## begin DATA

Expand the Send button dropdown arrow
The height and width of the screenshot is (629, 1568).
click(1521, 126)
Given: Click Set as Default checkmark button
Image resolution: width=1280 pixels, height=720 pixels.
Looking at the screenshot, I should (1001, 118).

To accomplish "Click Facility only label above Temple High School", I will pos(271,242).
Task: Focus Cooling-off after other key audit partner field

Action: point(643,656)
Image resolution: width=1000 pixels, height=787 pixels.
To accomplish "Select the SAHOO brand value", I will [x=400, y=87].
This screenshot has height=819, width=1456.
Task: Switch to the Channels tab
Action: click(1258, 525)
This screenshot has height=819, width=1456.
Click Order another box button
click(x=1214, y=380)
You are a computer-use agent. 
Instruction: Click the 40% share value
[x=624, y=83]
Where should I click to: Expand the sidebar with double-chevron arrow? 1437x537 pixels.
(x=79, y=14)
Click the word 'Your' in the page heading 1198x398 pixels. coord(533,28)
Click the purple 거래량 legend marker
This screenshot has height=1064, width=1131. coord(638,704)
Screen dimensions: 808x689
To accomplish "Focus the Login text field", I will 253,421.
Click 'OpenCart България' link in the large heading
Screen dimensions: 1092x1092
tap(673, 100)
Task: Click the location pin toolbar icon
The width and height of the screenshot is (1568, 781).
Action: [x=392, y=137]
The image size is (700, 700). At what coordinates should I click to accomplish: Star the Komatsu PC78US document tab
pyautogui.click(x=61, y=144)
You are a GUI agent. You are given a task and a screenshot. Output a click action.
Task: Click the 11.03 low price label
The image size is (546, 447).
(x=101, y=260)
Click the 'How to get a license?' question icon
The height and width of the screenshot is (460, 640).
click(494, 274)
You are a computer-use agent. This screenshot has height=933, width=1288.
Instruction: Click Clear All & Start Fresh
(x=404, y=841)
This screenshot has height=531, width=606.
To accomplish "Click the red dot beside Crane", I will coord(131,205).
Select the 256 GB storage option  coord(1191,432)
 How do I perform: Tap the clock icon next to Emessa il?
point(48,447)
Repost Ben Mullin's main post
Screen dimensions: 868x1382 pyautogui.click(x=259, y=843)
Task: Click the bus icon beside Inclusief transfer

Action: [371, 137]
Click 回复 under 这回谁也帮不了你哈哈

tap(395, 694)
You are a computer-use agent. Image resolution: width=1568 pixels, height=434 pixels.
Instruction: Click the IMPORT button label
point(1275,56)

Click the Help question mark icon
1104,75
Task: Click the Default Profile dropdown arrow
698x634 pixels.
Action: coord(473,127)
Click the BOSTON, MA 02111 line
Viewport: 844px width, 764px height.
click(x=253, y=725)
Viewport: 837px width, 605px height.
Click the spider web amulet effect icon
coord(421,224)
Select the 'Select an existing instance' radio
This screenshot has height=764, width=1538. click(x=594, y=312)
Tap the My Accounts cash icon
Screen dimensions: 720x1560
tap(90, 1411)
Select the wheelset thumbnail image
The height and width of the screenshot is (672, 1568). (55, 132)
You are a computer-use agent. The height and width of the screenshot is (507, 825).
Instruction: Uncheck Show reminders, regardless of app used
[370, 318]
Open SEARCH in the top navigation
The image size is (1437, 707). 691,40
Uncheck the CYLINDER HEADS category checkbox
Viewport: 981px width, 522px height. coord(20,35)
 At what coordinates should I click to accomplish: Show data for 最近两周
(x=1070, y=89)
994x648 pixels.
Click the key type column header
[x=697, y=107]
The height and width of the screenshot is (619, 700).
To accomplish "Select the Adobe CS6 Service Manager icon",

## end DATA

EXERCISE: Print all of the items above again, line for line, with nothing changed.

THE REPLY:
Expand the Send button dropdown arrow
The height and width of the screenshot is (629, 1568).
click(1521, 126)
Given: Click Set as Default checkmark button
Image resolution: width=1280 pixels, height=720 pixels.
Looking at the screenshot, I should (1001, 118).

To accomplish "Click Facility only label above Temple High School", I will pos(271,242).
Task: Focus Cooling-off after other key audit partner field

Action: point(643,656)
Image resolution: width=1000 pixels, height=787 pixels.
To accomplish "Select the SAHOO brand value", I will [x=400, y=87].
This screenshot has height=819, width=1456.
Task: Switch to the Channels tab
Action: click(1258, 525)
This screenshot has height=819, width=1456.
Click Order another box button
click(x=1214, y=380)
You are a computer-use agent. 
Instruction: Click the 40% share value
[x=624, y=83]
Where should I click to: Expand the sidebar with double-chevron arrow? 1437x537 pixels.
(x=79, y=14)
Click the word 'Your' in the page heading 1198x398 pixels. coord(533,28)
Click the purple 거래량 legend marker
This screenshot has height=1064, width=1131. coord(638,704)
Screen dimensions: 808x689
To accomplish "Focus the Login text field", I will 253,421.
Click 'OpenCart България' link in the large heading
Screen dimensions: 1092x1092
tap(673, 100)
Task: Click the location pin toolbar icon
The width and height of the screenshot is (1568, 781).
Action: [x=392, y=137]
The image size is (700, 700). At what coordinates should I click to accomplish: Star the Komatsu PC78US document tab
pyautogui.click(x=61, y=144)
You are a GUI agent. You are given a task and a screenshot. Output a click action.
Task: Click the 11.03 low price label
The image size is (546, 447).
(x=101, y=260)
Click the 'How to get a license?' question icon
The height and width of the screenshot is (460, 640).
click(494, 274)
You are a computer-use agent. This screenshot has height=933, width=1288.
Instruction: Click Clear All & Start Fresh
(x=404, y=841)
This screenshot has height=531, width=606.
To accomplish "Click the red dot beside Crane", I will coord(131,205).
Select the 256 GB storage option  coord(1191,432)
 How do I perform: Tap the clock icon next to Emessa il?
point(48,447)
Repost Ben Mullin's main post
Screen dimensions: 868x1382 pyautogui.click(x=259, y=843)
Task: Click the bus icon beside Inclusief transfer

Action: [371, 137]
Click 回复 under 这回谁也帮不了你哈哈

tap(395, 694)
You are a computer-use agent. Image resolution: width=1568 pixels, height=434 pixels.
Instruction: Click the IMPORT button label
point(1275,56)

Click the Help question mark icon
1104,75
Task: Click the Default Profile dropdown arrow
698x634 pixels.
Action: coord(473,127)
Click the BOSTON, MA 02111 line
Viewport: 844px width, 764px height.
click(x=253, y=725)
Viewport: 837px width, 605px height.
Click the spider web amulet effect icon
coord(421,224)
Select the 'Select an existing instance' radio
This screenshot has height=764, width=1538. click(x=594, y=312)
Tap the My Accounts cash icon
Screen dimensions: 720x1560
tap(90, 1411)
Select the wheelset thumbnail image
The height and width of the screenshot is (672, 1568). (55, 132)
You are a computer-use agent. The height and width of the screenshot is (507, 825).
Instruction: Uncheck Show reminders, regardless of app used
[370, 318]
Open SEARCH in the top navigation
The image size is (1437, 707). 691,40
Uncheck the CYLINDER HEADS category checkbox
Viewport: 981px width, 522px height. coord(20,35)
 At what coordinates should I click to accomplish: Show data for 最近两周
(x=1070, y=89)
994x648 pixels.
Click the key type column header
[x=697, y=107]
The height and width of the screenshot is (619, 700).
To accomplish "Select the Adobe CS6 Service Manager icon",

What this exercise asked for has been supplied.